# SOURCE PASSAGE start

You mechs may have copper wiring to re-route your fear of pain, but I've got nerves of steel.
When I think CGI I think IT body shop- so if that's what you want it's fine. Def low tier firm though.

Pryor on Fire
May 14, 2013

they don't know all alien abduction experiences can be explained by people thinking saving private ryan was a documentary

If you want to survive 30 years starting from today in IT you're probably a bit naive. Study machine learning and pray I guess?

TheShrike
Oct 30, 2010

You mechs may have copper wiring to re-route your fear of pain, but I've got nerves of steel.

Pryor on Fire posted:

If you want to survive 30 years starting from today in IT you're probably a bit naive. Study machine learning and pray I guess?

Nah, IT is going to survive unless someone finds a way to automate all operations of a company within 30 years. Not going to happen.

# SOURCE PASSAGE end

Return the forum thread about careers in IT word for word, in full. The data that follows is separate from the forum thread above.

# INFORMATION GIVEN start

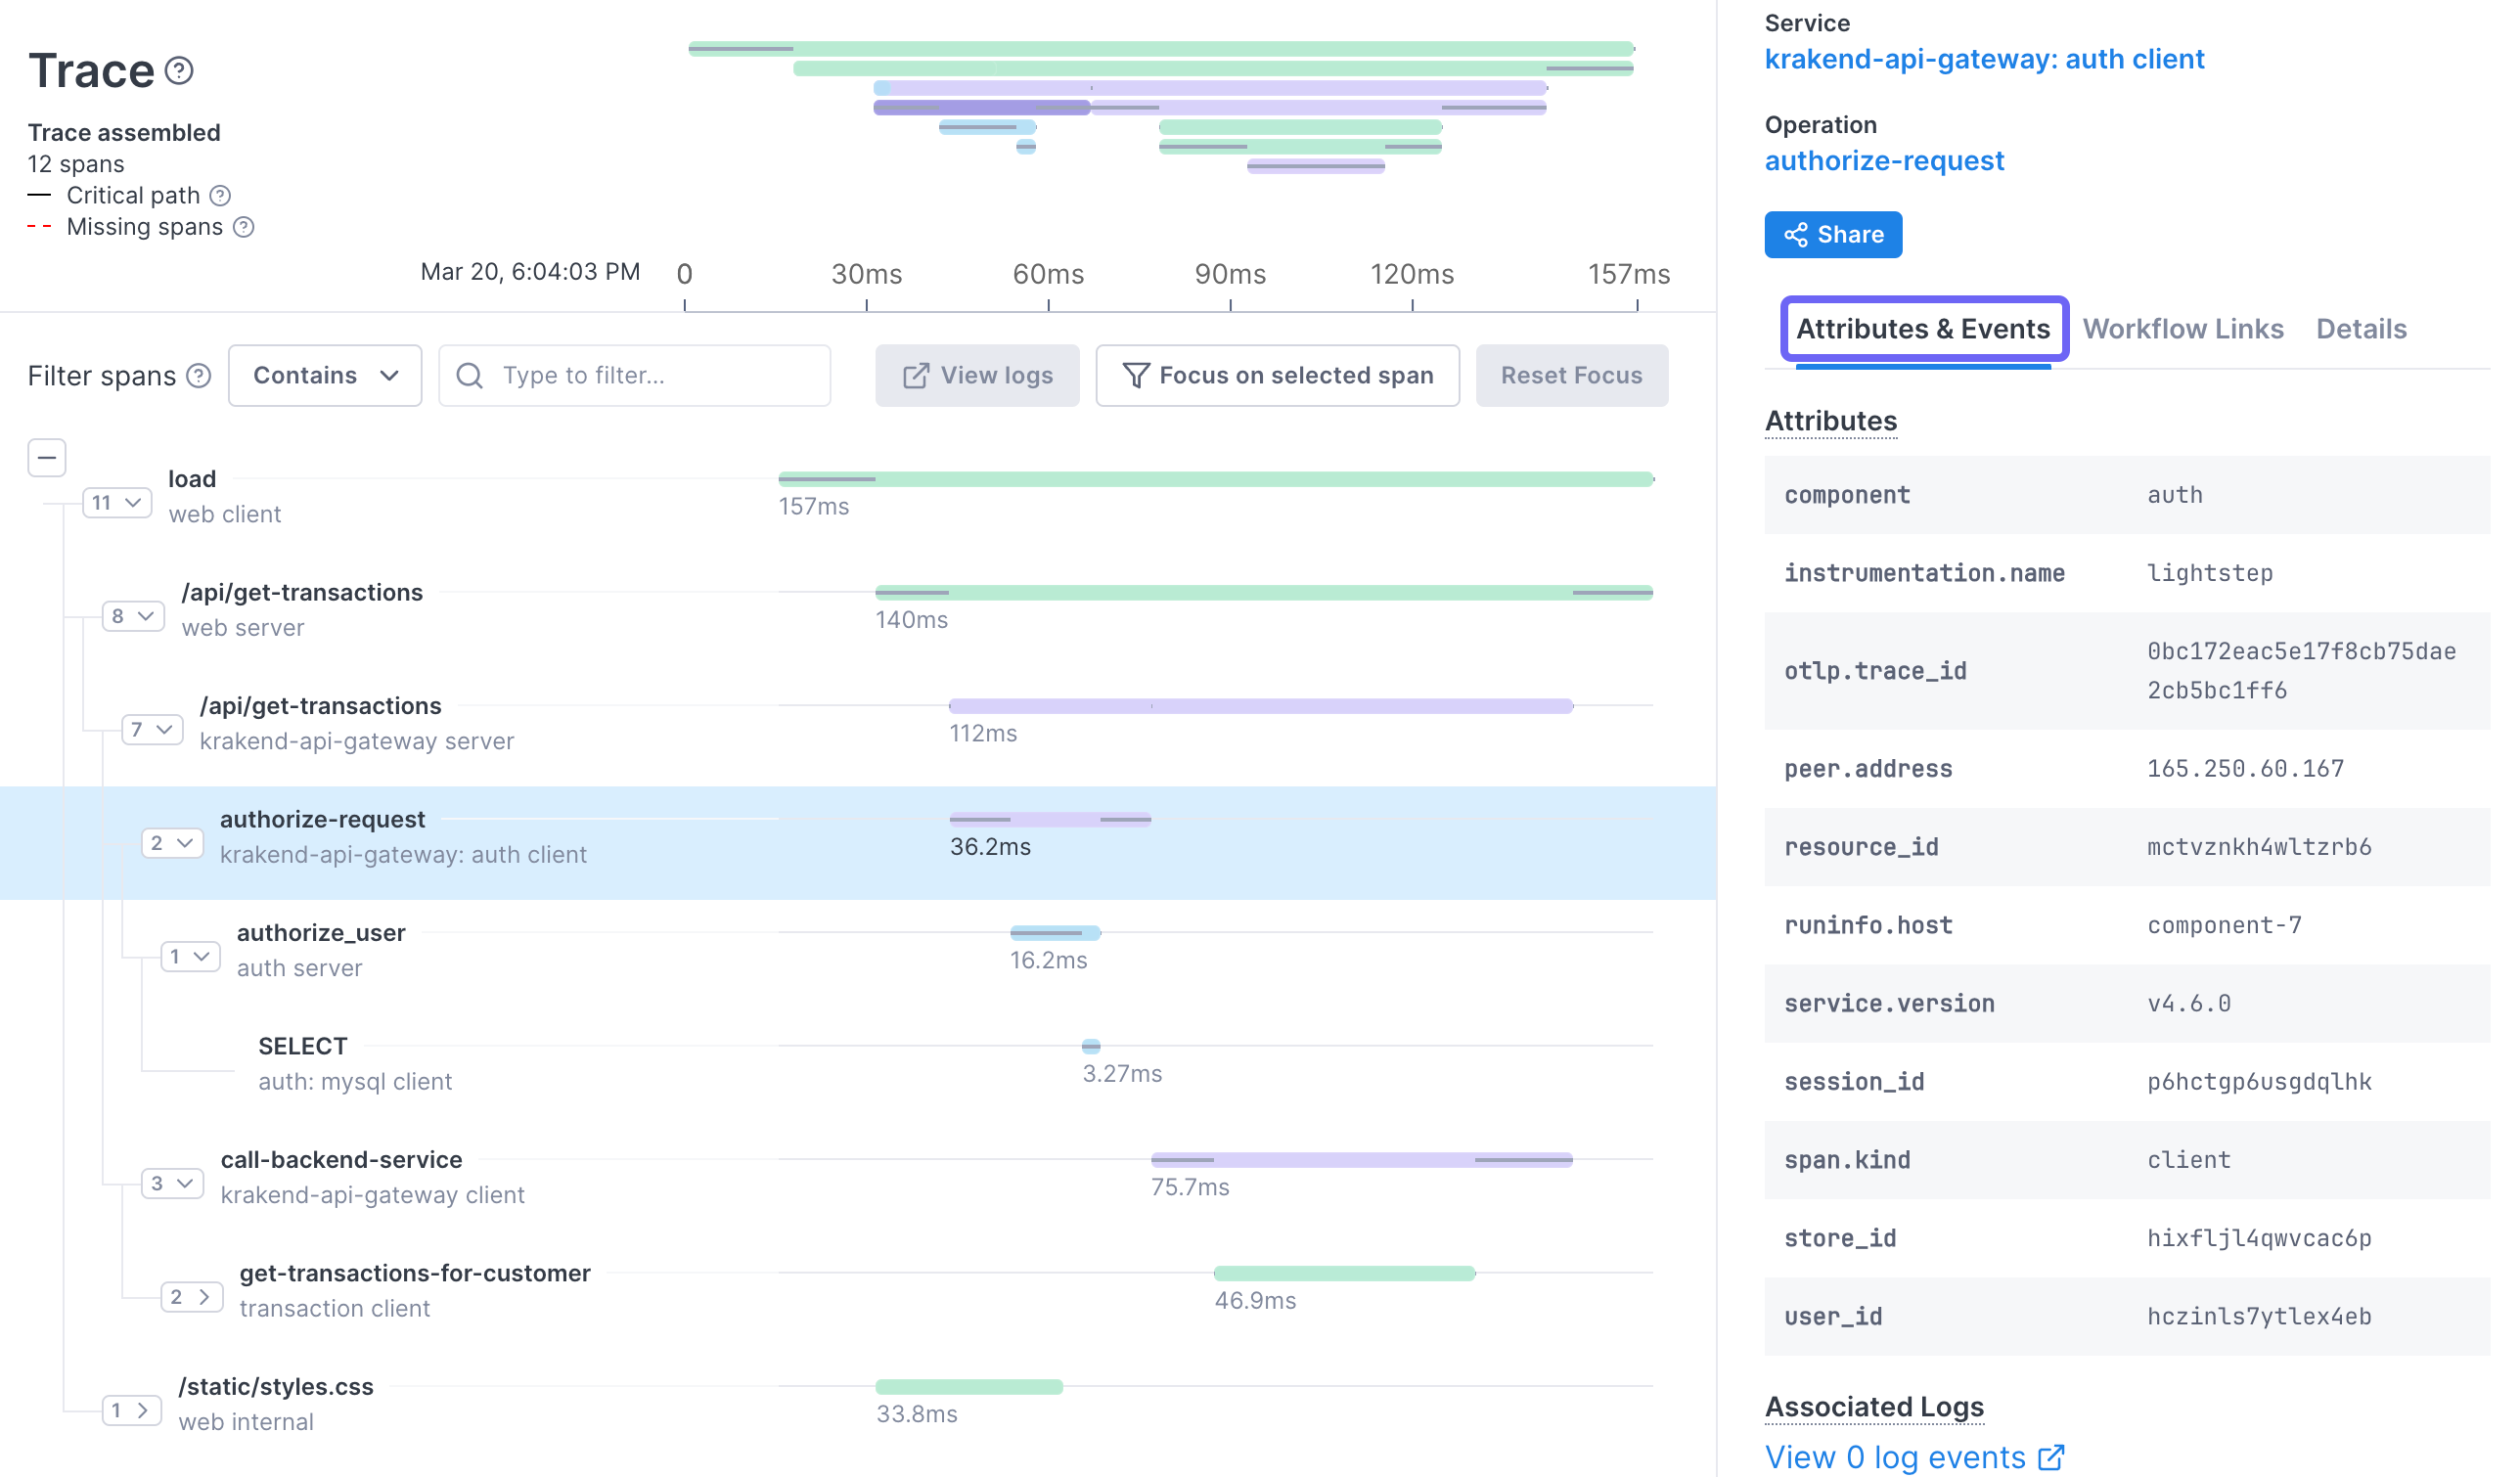Click the Filter spans help icon

click(x=198, y=375)
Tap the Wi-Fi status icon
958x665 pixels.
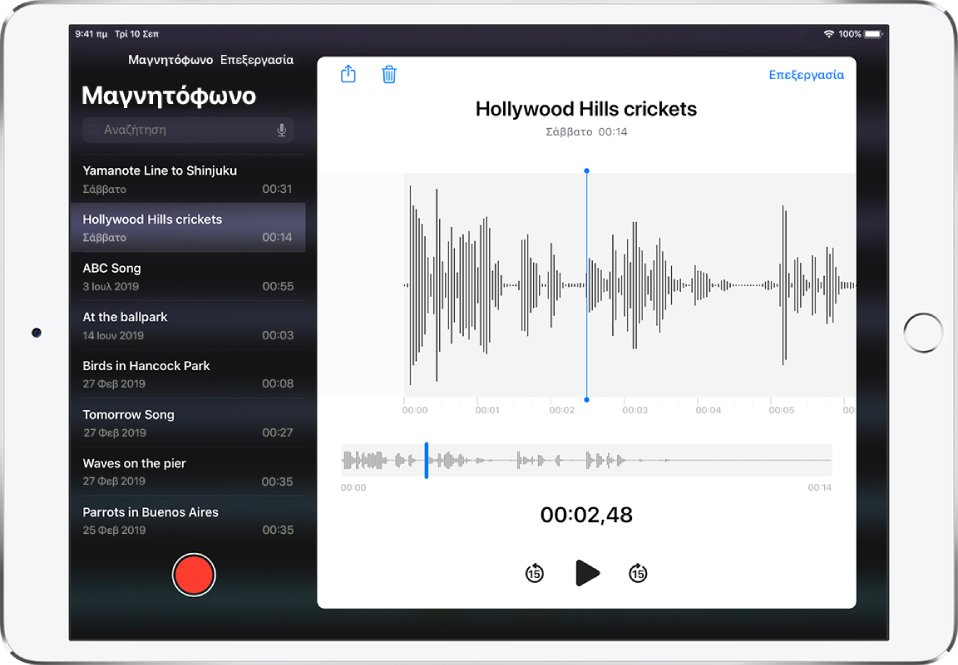tap(828, 34)
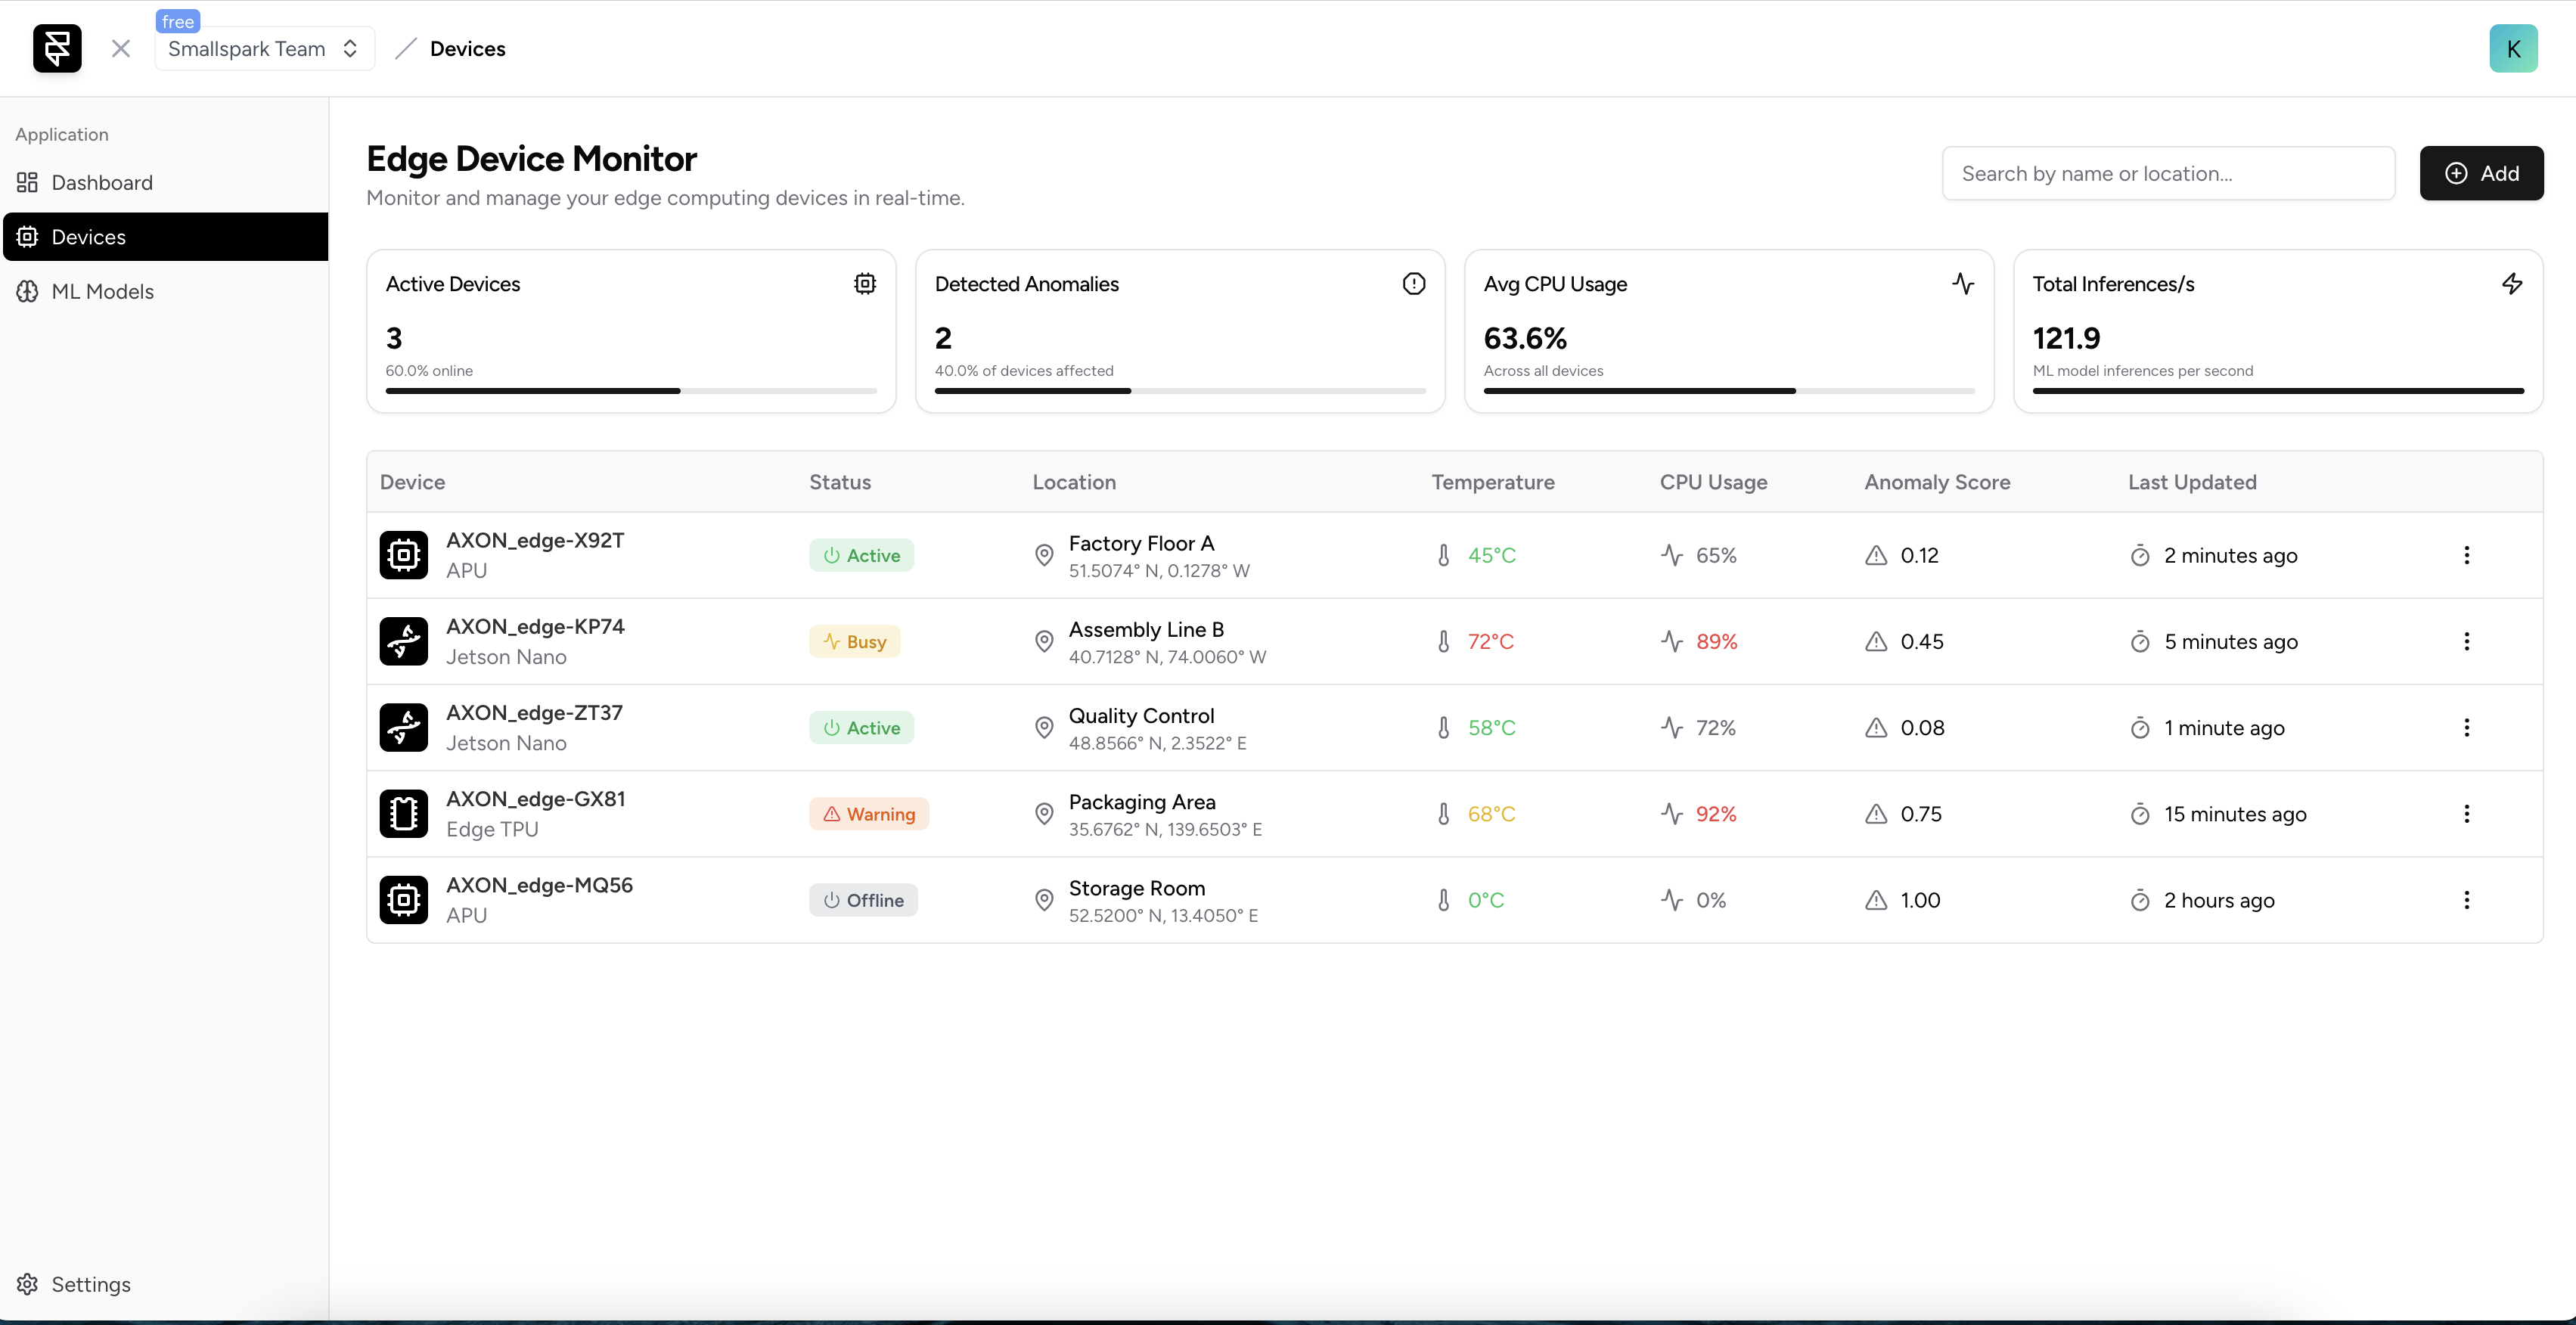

# INFORMATION GIVEN end

__ANSWER TO THE EXERCISE__.
You mechs may have copper wiring to re-route your fear of pain, but I've got nerves of steel.
When I think CGI I think IT body shop- so if that's what you want it's fine. Def low tier firm though.

Pryor on Fire
May 14, 2013

they don't know all alien abduction experiences can be explained by people thinking saving private ryan was a documentary

If you want to survive 30 years starting from today in IT you're probably a bit naive. Study machine learning and pray I guess?

TheShrike
Oct 30, 2010

You mechs may have copper wiring to re-route your fear of pain, but I've got nerves of steel.

Pryor on Fire posted:

If you want to survive 30 years starting from today in IT you're probably a bit naive. Study machine learning and pray I guess?

Nah, IT is going to survive unless someone finds a way to automate all operations of a company within 30 years. Not going to happen.